== Study material ==

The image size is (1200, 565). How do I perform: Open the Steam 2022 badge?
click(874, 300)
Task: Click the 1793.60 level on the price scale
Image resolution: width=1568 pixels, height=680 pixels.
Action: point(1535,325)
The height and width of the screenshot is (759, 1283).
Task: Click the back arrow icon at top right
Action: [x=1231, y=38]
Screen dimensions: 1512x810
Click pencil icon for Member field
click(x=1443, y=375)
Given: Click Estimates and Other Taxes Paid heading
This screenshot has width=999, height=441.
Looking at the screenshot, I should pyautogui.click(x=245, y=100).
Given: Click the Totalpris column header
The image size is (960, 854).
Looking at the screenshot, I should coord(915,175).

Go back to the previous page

===

Brief: Retype each record in full, please.

Task answer:
The image size is (1200, 565). How do I perform: Open the Steam 2022 badge?
click(874, 300)
Task: Click the 1793.60 level on the price scale
Image resolution: width=1568 pixels, height=680 pixels.
Action: point(1535,325)
The height and width of the screenshot is (759, 1283).
Task: Click the back arrow icon at top right
Action: [x=1231, y=38]
Screen dimensions: 1512x810
Click pencil icon for Member field
click(x=1443, y=375)
Given: Click Estimates and Other Taxes Paid heading
This screenshot has width=999, height=441.
Looking at the screenshot, I should pyautogui.click(x=245, y=100).
Given: Click the Totalpris column header
The image size is (960, 854).
Looking at the screenshot, I should coord(915,175).

Go back to the previous page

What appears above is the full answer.